Entries for locating words and elements
______________________________

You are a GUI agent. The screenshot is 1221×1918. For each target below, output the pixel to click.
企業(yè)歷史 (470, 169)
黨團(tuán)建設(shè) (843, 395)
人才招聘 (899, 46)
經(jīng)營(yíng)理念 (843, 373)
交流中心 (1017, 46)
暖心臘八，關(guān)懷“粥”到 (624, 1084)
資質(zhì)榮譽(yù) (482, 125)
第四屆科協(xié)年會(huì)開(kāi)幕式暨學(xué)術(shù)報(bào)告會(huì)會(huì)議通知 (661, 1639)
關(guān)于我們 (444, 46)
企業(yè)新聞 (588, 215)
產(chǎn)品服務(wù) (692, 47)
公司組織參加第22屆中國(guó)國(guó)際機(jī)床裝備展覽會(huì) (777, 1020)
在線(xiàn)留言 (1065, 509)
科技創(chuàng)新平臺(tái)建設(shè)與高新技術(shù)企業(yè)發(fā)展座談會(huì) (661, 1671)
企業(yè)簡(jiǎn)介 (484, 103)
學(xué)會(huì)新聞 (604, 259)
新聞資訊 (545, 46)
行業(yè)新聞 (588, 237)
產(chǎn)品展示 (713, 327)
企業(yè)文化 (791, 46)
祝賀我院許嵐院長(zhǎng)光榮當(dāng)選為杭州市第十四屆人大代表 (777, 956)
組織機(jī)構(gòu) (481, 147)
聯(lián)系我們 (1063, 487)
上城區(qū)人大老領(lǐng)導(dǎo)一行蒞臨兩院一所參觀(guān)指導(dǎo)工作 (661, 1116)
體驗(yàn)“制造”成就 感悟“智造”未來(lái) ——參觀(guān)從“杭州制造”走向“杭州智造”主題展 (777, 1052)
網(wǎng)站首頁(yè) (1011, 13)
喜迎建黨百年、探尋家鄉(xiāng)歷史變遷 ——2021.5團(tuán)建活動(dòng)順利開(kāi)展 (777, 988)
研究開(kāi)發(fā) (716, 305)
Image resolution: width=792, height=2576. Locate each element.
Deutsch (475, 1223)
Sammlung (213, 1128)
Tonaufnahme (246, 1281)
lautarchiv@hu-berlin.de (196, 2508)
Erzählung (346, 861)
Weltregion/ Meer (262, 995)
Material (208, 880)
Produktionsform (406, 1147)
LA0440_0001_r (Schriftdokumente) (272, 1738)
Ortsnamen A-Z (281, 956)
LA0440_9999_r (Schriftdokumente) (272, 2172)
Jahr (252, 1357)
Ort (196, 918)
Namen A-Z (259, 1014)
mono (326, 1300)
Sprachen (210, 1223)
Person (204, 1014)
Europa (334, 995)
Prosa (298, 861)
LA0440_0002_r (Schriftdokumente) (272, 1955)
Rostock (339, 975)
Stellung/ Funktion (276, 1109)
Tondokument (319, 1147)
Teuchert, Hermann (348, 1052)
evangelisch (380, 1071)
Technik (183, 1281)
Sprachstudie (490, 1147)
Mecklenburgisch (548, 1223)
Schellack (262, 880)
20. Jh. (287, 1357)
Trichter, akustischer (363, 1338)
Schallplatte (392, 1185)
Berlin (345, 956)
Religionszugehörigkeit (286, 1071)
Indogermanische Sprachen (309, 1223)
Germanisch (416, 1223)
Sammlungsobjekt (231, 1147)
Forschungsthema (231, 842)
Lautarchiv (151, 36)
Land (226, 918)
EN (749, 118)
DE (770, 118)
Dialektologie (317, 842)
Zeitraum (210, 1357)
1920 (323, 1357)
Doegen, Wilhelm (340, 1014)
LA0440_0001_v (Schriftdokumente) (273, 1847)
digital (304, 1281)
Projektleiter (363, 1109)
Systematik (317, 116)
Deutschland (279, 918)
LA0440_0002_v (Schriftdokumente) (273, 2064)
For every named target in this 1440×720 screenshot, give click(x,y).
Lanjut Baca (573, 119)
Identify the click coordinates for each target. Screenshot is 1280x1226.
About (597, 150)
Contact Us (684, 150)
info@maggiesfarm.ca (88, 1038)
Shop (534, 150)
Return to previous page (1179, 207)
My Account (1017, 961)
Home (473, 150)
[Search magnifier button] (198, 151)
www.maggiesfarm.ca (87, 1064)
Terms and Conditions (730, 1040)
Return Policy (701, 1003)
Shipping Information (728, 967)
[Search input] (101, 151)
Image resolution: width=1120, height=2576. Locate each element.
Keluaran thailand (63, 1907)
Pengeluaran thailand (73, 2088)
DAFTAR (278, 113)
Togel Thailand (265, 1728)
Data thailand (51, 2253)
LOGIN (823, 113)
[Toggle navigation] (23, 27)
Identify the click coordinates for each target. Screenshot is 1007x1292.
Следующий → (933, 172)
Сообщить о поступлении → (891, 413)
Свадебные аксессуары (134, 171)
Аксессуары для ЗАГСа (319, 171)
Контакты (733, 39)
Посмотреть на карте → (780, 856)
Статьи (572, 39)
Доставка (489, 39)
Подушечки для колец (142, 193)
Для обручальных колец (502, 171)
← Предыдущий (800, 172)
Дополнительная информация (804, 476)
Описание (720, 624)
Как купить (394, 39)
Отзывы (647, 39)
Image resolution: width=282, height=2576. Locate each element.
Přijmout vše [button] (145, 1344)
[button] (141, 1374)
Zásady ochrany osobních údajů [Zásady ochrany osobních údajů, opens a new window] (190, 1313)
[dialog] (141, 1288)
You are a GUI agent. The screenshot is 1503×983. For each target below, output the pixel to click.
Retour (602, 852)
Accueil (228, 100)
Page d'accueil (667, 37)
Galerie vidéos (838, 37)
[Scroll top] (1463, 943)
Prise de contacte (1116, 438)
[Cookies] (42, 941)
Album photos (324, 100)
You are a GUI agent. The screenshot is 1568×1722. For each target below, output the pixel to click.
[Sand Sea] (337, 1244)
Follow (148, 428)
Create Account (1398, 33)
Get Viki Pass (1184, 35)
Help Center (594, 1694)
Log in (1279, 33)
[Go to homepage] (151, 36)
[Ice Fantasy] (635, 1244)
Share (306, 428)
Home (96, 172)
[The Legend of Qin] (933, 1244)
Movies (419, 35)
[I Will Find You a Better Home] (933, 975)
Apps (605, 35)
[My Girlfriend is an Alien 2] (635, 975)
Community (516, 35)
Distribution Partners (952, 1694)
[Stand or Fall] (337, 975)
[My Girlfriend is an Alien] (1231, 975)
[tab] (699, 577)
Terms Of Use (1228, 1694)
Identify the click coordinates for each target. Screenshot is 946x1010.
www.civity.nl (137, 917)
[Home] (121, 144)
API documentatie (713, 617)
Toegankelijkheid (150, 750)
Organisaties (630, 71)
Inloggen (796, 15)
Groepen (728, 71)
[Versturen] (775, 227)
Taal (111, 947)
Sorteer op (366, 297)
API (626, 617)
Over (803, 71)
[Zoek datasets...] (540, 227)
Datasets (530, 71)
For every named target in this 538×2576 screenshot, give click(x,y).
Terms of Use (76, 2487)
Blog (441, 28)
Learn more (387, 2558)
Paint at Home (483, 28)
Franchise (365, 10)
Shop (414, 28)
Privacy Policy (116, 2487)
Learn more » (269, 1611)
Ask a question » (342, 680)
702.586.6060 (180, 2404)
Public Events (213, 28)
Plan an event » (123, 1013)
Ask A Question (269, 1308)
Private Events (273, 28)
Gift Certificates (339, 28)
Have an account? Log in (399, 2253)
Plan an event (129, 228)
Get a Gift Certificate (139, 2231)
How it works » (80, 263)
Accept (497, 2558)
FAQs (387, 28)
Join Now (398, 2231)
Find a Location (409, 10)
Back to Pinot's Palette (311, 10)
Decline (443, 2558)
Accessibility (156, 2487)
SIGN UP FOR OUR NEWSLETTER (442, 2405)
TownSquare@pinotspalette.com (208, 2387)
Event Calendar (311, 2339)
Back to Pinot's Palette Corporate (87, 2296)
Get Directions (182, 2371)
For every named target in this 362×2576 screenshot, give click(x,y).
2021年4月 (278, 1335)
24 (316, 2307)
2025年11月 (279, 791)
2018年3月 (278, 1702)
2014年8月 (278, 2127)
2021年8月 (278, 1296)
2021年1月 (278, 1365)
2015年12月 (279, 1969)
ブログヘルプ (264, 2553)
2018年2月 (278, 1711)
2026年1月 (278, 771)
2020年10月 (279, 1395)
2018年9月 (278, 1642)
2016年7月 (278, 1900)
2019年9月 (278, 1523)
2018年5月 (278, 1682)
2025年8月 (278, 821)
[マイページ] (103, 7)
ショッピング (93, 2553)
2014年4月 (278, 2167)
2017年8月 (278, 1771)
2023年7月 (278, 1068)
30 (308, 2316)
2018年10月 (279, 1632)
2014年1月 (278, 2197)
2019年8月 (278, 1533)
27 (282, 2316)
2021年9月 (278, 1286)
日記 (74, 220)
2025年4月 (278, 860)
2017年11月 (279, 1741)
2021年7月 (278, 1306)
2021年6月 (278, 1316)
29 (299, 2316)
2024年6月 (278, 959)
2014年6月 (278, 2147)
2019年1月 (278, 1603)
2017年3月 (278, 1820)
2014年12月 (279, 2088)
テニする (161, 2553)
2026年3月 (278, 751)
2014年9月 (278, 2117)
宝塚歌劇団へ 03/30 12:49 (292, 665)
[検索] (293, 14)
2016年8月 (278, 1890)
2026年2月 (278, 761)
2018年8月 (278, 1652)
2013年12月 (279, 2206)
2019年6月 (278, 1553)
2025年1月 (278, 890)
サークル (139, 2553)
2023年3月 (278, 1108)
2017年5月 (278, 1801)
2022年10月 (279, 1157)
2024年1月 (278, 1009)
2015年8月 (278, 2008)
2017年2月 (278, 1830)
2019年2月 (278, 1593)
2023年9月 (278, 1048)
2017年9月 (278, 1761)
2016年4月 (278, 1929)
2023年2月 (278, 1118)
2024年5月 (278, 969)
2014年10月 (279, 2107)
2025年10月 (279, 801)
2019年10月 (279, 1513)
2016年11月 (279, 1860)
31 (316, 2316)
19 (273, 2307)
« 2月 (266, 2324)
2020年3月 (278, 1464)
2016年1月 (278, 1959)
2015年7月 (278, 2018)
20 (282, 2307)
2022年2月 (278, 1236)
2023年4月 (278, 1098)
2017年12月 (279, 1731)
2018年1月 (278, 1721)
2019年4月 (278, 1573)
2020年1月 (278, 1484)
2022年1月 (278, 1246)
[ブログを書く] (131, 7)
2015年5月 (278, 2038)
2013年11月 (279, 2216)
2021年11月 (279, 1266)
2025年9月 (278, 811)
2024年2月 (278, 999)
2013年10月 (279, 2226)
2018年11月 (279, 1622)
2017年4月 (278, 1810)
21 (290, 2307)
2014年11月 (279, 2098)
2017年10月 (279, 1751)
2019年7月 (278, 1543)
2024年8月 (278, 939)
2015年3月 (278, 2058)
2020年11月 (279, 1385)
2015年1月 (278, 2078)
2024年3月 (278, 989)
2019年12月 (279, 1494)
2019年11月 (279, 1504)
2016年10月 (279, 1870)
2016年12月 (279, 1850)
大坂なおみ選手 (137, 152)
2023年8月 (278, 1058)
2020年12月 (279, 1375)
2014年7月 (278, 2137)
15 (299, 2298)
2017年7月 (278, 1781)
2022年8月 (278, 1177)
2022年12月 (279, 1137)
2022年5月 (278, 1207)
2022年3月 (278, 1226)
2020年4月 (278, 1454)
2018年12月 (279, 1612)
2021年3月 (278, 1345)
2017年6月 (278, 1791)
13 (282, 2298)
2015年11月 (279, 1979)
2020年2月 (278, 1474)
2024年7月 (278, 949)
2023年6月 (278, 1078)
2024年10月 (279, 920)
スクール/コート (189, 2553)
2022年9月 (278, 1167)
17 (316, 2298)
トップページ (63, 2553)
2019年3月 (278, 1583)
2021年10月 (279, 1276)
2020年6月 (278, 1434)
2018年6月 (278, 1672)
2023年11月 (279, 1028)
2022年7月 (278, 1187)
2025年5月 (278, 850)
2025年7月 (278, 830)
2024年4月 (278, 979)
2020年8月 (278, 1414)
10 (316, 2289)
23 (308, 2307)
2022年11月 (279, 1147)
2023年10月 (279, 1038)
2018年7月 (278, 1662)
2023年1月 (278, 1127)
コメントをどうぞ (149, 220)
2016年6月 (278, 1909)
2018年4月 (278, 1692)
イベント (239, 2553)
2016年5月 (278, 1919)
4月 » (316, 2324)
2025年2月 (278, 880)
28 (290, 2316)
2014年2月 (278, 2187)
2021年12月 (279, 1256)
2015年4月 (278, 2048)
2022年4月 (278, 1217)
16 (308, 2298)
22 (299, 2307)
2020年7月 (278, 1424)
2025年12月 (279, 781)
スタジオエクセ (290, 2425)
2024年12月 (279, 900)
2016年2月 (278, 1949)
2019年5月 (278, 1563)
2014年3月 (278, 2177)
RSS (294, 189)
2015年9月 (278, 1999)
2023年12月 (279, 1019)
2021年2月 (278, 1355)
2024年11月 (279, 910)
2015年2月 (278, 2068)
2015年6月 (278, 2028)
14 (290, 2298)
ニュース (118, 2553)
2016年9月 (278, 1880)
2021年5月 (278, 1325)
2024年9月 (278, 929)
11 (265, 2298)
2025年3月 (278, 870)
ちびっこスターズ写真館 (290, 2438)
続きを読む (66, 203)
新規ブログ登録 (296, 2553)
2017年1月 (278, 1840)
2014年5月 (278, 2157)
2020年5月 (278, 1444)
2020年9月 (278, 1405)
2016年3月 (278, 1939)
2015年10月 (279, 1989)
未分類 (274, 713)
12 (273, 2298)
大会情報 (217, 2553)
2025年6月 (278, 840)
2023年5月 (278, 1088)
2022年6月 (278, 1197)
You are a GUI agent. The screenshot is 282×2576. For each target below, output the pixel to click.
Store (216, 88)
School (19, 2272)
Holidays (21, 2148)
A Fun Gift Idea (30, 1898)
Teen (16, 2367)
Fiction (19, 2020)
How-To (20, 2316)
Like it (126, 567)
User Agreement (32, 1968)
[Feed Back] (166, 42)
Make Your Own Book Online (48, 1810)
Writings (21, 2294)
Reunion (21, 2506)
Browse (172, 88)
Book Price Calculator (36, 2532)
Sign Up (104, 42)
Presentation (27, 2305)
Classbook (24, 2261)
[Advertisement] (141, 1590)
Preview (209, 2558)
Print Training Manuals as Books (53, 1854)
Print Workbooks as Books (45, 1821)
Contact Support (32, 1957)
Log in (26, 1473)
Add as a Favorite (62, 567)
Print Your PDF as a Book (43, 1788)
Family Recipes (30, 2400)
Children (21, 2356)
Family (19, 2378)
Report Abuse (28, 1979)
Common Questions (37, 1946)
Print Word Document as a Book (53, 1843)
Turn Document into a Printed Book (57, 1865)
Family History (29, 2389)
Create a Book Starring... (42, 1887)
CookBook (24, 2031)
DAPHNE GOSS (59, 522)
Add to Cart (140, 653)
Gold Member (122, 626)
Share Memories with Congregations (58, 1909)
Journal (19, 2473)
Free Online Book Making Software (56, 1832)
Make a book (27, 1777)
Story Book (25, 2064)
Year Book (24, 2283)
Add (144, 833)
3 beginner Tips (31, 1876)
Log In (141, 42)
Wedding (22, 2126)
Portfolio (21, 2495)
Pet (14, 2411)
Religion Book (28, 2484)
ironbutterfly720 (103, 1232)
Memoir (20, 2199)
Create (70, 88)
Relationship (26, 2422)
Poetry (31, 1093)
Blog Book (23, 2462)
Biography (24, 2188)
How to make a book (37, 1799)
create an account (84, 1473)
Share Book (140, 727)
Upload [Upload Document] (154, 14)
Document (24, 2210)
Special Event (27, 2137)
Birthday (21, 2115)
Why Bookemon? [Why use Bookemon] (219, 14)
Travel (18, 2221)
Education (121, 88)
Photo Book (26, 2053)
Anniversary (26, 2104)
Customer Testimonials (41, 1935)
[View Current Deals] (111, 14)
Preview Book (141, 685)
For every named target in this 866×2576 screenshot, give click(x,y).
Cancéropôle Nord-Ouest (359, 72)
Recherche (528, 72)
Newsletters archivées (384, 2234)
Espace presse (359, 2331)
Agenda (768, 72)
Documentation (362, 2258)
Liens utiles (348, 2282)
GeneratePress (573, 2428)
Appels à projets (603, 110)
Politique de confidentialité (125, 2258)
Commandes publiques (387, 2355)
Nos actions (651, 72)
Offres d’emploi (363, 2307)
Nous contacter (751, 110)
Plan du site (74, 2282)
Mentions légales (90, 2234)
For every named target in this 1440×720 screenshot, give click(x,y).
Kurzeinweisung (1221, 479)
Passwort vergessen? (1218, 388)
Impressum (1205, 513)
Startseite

______________________________

Rescale the items between the lines holding "2022年3月 (278, 1226)" and "14 (290, 2298)", inclusive, and reproduce only those lines with their requests, multiplying each answer coordinate by 0.9 and rounding to whole numbers, with halves rounded up.

2022年3月 (250, 1103)
2020年4月 (250, 1309)
2018年12月 (251, 1451)
2021年3月 (250, 1211)
2017年6月 (250, 1612)
13 (254, 2068)
2015年11月 (251, 1781)
2020年2月 (250, 1327)
2024年7月 (250, 854)
2023年6月 (250, 970)
2024年10月 (251, 828)
スクール/コート (170, 2298)
2022年9月 (250, 1050)
17 (284, 2068)
トップページ (57, 2298)
2019年3月 (250, 1425)
2021年10月 (251, 1148)
2020年6月 (250, 1291)
2018年6月 (250, 1505)
2023年11月 (251, 925)
2022年7月 (250, 1068)
2025年5月 (250, 765)
2025年7月 (250, 747)
2024年4月 (250, 881)
2020年8月 (250, 1273)
10 (284, 2060)
23 (277, 2076)
2022年11月 (251, 1032)
2023年10月 (251, 934)
2018年7月 (250, 1496)
2023年1月 (250, 1014)
コメントをどうぞ (134, 198)
2016年6月 (250, 1718)
2018年4月 (250, 1523)
イベント (215, 2298)
2016年5月 (250, 1727)
4月 » (284, 2092)
2025年2月 (250, 792)
28 (261, 2084)
2014年2月 (250, 1968)
2021年12月 (251, 1130)
2015年4月 (250, 1843)
2022年4月 (250, 1095)
16 (277, 2068)
22 (269, 2076)
2020年7月 (250, 1282)
2025年12月 (251, 703)
スタジオエクセ (261, 2183)
2024年12月 (251, 810)
2016年2月 (250, 1754)
2019年5月 (250, 1407)
2014年3月 (250, 1959)
RSS (265, 170)
2015年9月 (250, 1799)
2023年12月 (251, 917)
2021年2月 (250, 1220)
2024年11月 (251, 819)
2015年2月 (250, 1861)
2015年6月 (250, 1825)
14 (261, 2068)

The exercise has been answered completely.